Google’s WaveNetEQ fills in speech gaps during Duo calls
Google today detailed an AI system — WaveNetEQ — it recently deployed to Duo, its cross-platform voice and video chat app, that can realistically synthesize short snippets of speech to replace garbled audio caused by an unstable internet connection. It’s fast enough to run on a smartphone while delivering state-of-the-art, natural-sounding audio quality, laying the groundwork for future chat apps optimized for bandwidth-constrained environments.
Here’s how it sounds compared with Duo’s old solution (the first is WaveNetEQ):
As Google explains, to ensure reliable real-time communication, it’s necessary to deal with packets (i.e., formatted units of data) that are missing when the receiver needs them. (The company says that 99% of Duo calls need to deal with network issues, and that 10% of calls lose more than 8% of the total audio duration due to network issues.) If new audio isn’t delivered continuously, audible glitches and gaps will occur, but repeating the same audio isn’t ideal because it produces artifacts and reduces overall call quality.

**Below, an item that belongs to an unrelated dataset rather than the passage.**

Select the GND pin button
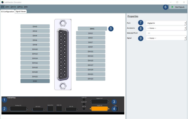Viewport: 188px width, 119px height. pos(35,81)
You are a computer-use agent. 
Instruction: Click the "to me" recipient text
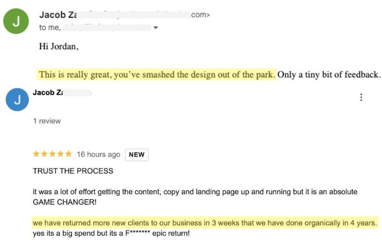pyautogui.click(x=50, y=27)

Google’s solution — WaveNetEQ — is what’s called a packet loss containment module, which is responsible for creating data to fill in the gaps created by packet losses, excessive jitter, and other mishaps.

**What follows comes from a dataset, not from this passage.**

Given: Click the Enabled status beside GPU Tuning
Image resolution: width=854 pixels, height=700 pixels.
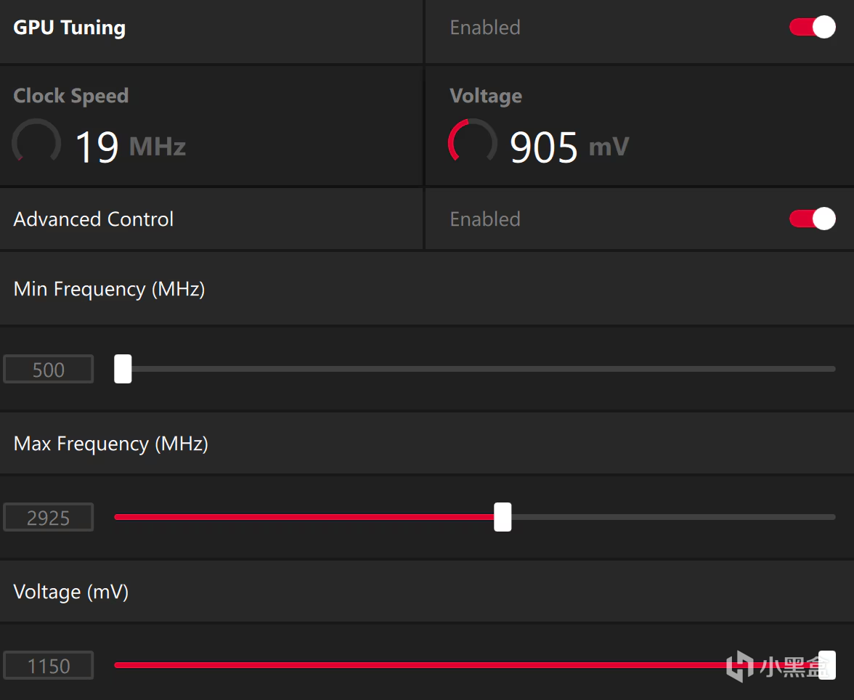Looking at the screenshot, I should tap(485, 28).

Architecturally, WaveNetEQ is a modified version of DeepMind’s WaveRNN, a machine learning model for speech synthesis consisting of autoregressive and conditioning networks. The autoregressive network provides short- and mid-term speech structure by having each generated sample depend on the network’s previous outputs, while the conditioning network influences the autoregressive network to produce audio consistent with the more slowly-moving input features.

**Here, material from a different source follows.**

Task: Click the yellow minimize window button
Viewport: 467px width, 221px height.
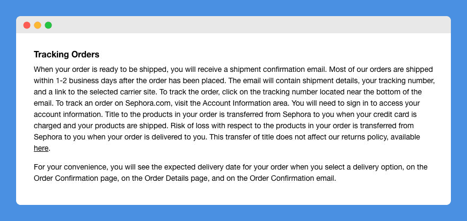Action: tap(38, 25)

WaveNetEQ uses the autoregressive network to provide the audio continuation and the conditioning network to model long-term features, like voice characteristics. The spectrogram — i.e., the visual representation of the spectrum of frequencies — of the past audio signal is used as input for the conditioning network, which extracts information about the prosody and textual content. This condensed information is fed to the autoregressive network, which combines it with the audio of the recent past to predict the next sample in the waveform domain.
To train WaveNetEQ model, Google fed the autoregressive network samples from a training data set as input for the next step, rather than the last sample the model produced. This was to ensure WaveNetEQ learned valuable speech information even at an early stage of training, when its predictions were still low-quality. The aforementioned corpus contained voice recordings from 100 speakers in 48 different languages, as well as a wide variety of background noises to ensure that the model could deal with noisy environments.
Once WaveNetEQ was fully trained and put to use in Duo audio and video calls, the training was only used to “warm up” the model for the first sample; in production, WaveNetEQ’s output is passed back as input for the next step.
WaveNetEQ is applied to the audio data in Duo’s jitter buffer so that once the real audio continues after packet loss, it seamlessly merges the synthetic and real audio stream. To find the best alignment between the two signals, the model generates slightly more output than is required and then cross-fades from one to the other, avoiding noticeable noise.
Google says that in practice, WaveNetEQ can plausibly finish syllables up to 120 milliseconds in length.
WaveNetEQ is already available in Duo on the Pixel 4 and Pixel 4 XL — they arrived as a part of the feature drop in December — and Google says it’s in the process of rolling out the system to additional devices. It’s unclear which devices, however — we’ve reached out to Google for clarification and we’ll update this post once we hear back.